_Work to be completed:_ Reproduce the material verbatim, from its very first line down to and including the line that contains "Looking at the screenshot, I should pos(907,251).".

_Records provided:_
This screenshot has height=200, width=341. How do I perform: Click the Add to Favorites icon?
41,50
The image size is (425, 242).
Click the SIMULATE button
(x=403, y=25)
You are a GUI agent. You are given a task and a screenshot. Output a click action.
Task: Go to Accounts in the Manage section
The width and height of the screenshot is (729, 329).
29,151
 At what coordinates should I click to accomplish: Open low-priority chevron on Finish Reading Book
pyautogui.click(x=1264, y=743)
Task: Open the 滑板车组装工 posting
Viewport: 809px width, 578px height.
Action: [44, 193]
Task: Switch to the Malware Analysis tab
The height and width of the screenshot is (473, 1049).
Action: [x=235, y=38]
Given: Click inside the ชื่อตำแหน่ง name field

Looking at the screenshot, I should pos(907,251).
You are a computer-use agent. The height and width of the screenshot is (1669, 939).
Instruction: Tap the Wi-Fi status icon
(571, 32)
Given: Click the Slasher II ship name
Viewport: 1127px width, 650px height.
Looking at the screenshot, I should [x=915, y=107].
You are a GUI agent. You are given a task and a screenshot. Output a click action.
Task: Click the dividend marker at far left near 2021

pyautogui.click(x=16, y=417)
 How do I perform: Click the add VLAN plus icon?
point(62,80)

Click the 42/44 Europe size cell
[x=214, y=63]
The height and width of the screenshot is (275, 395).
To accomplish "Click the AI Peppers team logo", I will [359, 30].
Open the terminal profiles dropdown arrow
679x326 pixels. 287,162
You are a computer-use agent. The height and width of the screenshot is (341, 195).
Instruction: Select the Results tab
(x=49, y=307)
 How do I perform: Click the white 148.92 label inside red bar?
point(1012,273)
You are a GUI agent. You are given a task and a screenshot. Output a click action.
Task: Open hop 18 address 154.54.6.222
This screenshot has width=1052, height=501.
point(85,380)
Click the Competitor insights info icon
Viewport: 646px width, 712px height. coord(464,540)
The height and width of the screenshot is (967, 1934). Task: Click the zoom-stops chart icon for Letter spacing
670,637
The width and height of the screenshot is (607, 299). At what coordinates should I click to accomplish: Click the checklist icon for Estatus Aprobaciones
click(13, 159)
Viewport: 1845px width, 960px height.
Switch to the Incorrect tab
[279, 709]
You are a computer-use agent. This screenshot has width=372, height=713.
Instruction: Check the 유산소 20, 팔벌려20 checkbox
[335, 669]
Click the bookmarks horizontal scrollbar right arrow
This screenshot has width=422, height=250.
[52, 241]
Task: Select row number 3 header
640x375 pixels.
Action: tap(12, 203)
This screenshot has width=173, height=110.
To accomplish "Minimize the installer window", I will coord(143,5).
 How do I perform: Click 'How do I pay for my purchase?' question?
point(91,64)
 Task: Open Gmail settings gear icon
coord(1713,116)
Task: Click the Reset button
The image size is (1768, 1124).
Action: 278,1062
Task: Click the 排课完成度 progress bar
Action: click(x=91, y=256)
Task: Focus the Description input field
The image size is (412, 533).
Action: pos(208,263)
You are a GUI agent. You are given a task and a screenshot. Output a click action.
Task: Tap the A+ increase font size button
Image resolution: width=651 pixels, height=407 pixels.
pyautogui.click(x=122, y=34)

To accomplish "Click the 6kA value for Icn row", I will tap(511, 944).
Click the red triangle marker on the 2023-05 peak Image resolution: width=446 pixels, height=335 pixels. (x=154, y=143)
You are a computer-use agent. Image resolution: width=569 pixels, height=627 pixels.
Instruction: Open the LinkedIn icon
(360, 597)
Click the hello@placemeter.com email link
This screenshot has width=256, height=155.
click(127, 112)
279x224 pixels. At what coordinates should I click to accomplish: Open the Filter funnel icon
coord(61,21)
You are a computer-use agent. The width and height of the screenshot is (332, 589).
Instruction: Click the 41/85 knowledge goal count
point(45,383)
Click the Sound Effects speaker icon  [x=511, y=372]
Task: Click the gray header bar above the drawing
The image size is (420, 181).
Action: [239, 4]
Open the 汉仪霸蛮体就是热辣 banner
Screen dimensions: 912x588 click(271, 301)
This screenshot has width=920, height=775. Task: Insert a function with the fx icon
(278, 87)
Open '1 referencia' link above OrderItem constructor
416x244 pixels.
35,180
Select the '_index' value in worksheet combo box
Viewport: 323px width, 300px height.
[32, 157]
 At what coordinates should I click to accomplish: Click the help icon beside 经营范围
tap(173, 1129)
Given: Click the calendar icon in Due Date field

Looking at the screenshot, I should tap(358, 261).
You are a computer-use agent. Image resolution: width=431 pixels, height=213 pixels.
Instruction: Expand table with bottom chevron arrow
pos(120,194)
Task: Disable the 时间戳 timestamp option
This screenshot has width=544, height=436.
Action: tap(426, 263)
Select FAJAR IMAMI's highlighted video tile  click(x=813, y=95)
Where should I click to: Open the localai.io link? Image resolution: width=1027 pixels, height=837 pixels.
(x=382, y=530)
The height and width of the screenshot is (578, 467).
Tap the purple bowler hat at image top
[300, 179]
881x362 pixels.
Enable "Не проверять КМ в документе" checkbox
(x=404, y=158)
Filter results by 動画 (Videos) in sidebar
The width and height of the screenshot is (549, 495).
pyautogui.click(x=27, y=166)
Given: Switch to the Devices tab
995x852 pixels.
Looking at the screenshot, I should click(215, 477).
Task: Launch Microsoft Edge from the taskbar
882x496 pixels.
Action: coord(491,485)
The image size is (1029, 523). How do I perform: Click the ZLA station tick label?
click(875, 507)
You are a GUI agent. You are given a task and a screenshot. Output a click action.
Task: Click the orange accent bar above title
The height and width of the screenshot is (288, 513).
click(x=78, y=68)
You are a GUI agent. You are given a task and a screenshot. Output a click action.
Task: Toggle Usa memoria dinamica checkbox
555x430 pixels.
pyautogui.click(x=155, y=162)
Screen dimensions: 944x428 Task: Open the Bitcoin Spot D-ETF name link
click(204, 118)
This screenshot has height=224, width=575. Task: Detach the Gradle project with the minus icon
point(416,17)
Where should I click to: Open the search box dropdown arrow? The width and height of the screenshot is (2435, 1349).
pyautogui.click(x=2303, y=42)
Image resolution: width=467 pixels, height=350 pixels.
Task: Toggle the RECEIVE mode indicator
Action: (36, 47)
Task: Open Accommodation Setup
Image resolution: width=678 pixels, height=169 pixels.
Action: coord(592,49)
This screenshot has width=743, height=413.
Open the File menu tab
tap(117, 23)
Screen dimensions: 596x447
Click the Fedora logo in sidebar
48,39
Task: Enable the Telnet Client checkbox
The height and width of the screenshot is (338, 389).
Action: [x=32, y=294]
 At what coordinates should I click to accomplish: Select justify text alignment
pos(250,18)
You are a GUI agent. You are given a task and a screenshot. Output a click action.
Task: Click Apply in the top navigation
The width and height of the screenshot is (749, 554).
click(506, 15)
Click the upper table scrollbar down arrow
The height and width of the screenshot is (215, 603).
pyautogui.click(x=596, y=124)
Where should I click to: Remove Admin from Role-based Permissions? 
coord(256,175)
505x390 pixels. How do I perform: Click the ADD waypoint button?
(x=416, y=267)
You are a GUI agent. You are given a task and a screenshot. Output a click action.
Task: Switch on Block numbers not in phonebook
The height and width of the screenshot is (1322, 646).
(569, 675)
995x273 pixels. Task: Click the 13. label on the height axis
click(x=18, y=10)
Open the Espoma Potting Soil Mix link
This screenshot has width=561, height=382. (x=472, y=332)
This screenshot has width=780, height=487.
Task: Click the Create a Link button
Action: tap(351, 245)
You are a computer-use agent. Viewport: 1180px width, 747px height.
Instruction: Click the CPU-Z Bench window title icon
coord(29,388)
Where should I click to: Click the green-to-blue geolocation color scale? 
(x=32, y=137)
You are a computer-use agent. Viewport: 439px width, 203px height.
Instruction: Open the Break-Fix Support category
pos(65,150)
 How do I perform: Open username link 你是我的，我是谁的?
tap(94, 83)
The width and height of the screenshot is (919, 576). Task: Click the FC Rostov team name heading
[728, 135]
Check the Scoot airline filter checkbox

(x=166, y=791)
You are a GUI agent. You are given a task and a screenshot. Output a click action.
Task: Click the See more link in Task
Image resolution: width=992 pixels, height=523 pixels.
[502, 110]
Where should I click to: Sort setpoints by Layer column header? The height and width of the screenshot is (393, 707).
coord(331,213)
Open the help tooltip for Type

_Final answer:_
This screenshot has height=200, width=341. How do I perform: Click the Add to Favorites icon?
41,50
The image size is (425, 242).
Click the SIMULATE button
(x=403, y=25)
You are a GUI agent. You are given a task and a screenshot. Output a click action.
Task: Go to Accounts in the Manage section
The width and height of the screenshot is (729, 329).
29,151
 At what coordinates should I click to accomplish: Open low-priority chevron on Finish Reading Book
pyautogui.click(x=1264, y=743)
Task: Open the 滑板车组装工 posting
Viewport: 809px width, 578px height.
Action: [44, 193]
Task: Switch to the Malware Analysis tab
The height and width of the screenshot is (473, 1049).
Action: [x=235, y=38]
Given: Click inside the ชื่อตำแหน่ง name field

Looking at the screenshot, I should pos(907,251).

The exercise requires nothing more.